À Marseille, un succès contre les bactéries résistantes

Contrôler l'antibiorésistance
Grâce à l'usage d'anciens antibiotiques, la région Paca a réussi à contrôler l'antibiorésistance.
«Non, la résistance aux antibiotiques n'est pas une menace pour la population.» Le professeur Didier
Raoult, spécialiste en maladies infectieuses, directeur de l'unité de recherche sur les maladies infectieuses et
tropicales émergentes et de l'Institut hospitalo-universitaire Méditerranée Infection à Marseille, entend jeter
un pavé dans la mare et démentir les prévisions alarmistes.

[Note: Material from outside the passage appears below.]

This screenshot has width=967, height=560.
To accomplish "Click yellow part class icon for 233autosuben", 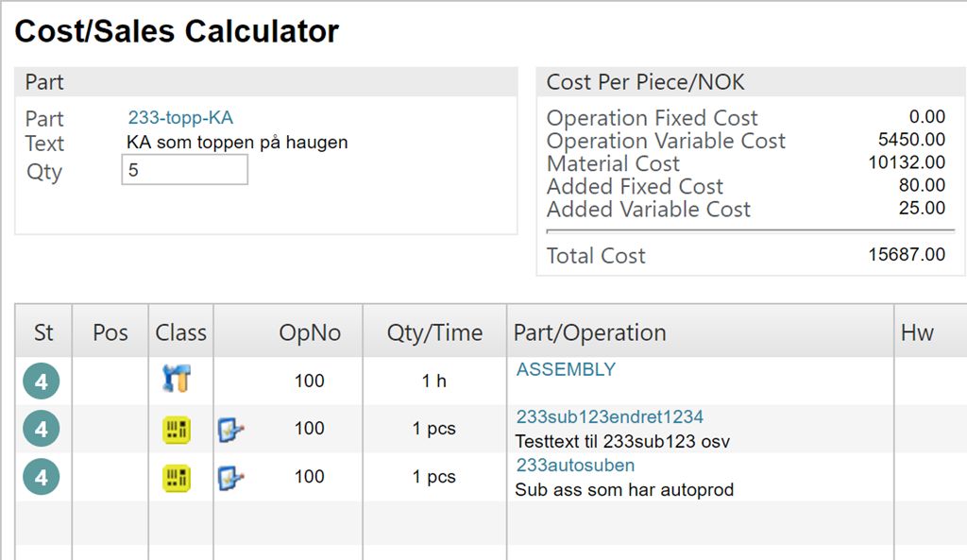I will point(177,477).
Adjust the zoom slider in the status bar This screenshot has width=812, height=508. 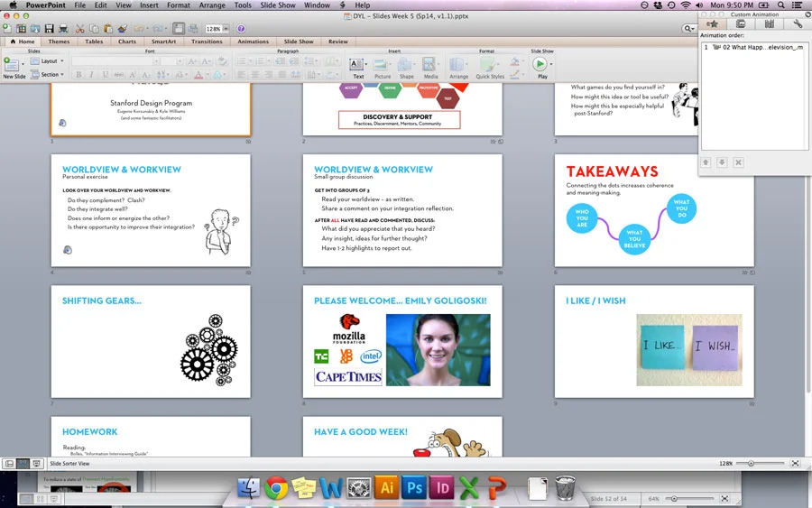(751, 464)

Pourtant, Marisol Touraine, la ministre de la Santé, a fait de la lutte contre l'antibiorésistance la grande cause
nationale de 2016. Le rapport du Dr Jean Carlet sur les antibiotiques, remis à la ministre le 23 septembre
dernier, pointe en effet que près de 160. 000 patients développent chaque année en France des infections
dues à des bactéries multirésistantes aux antibiotiques et 12.500 en meurent directement.
«S'il y a 12.500 morts en France à cause de bactéries multirésistantes comme l'indique le rapport Carlet, on
devrait en avoir plusieurs centaines à Marseille. Or j'ai déclaré 33 morts en cinq ans pour cette cause»,
souligne le Pr Pierre-Édouard Fournier, président du Comité de lutte contre les infections nosocomiales.
«Ce sont des prédictions basées sur des modèles mathématiques auxquels on peut faire dire ce que l'on
veut», estime le Pr Raoult qui, pour sa part, préfère se référer aux constatations de phénomènes existants.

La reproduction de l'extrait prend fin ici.